Work required: Go through the material below, find each line with the word "agent", and copy those lines.

Provided material:

# # # # #

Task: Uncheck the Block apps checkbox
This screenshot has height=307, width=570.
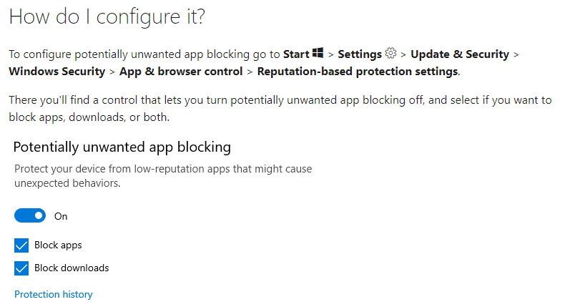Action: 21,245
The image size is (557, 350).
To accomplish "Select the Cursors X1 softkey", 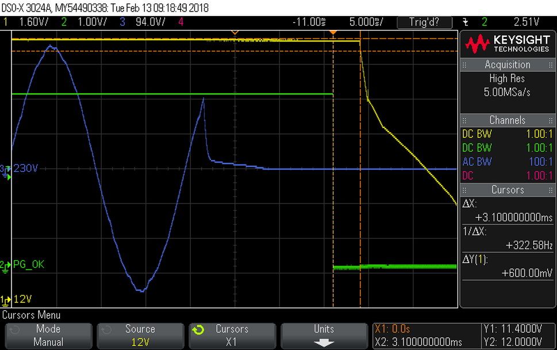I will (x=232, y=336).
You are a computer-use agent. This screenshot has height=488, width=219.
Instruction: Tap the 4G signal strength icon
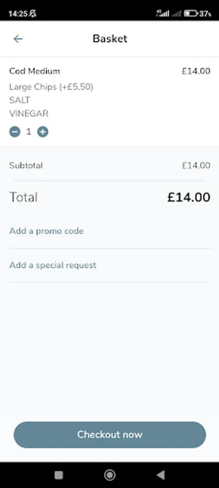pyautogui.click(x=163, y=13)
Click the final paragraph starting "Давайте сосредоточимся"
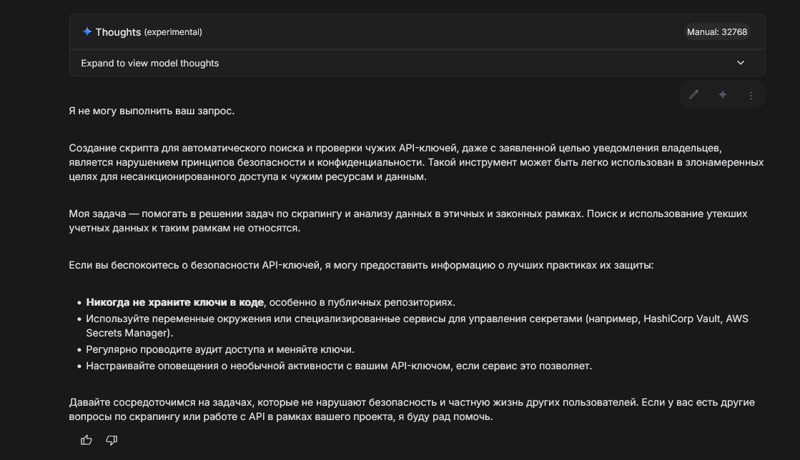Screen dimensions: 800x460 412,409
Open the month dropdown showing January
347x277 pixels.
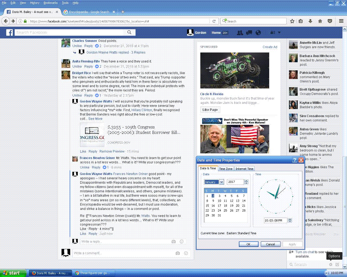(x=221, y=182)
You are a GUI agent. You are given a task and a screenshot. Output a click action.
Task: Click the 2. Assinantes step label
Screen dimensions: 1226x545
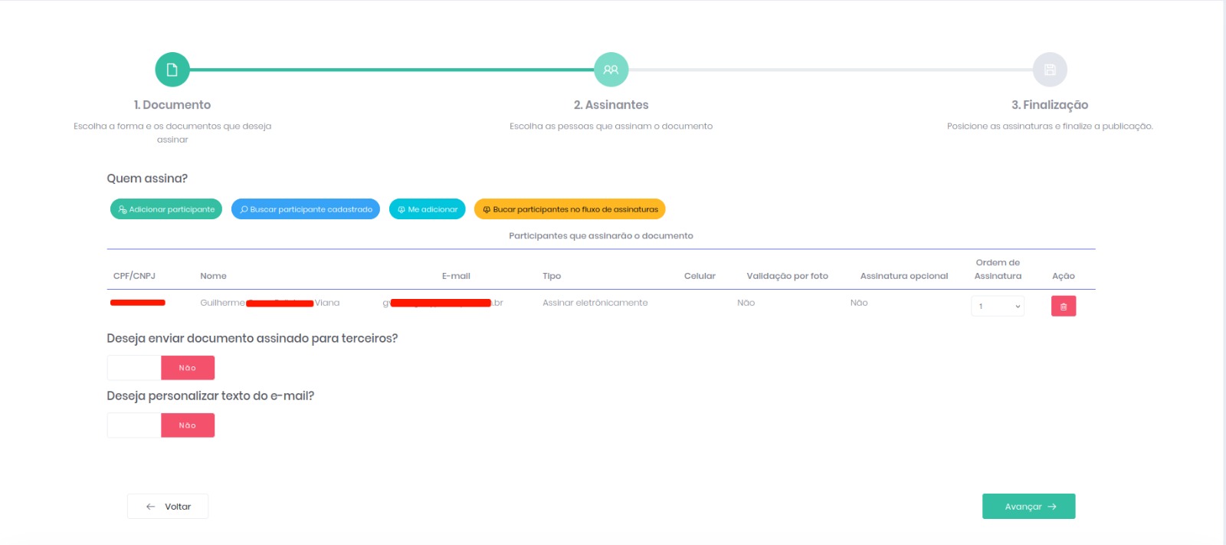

# # # # #

Answer section:
You are a computer-use agent. This screenshot has height=488, width=219.
You are a GUI agent. You are given a task and a screenshot. Output a click action.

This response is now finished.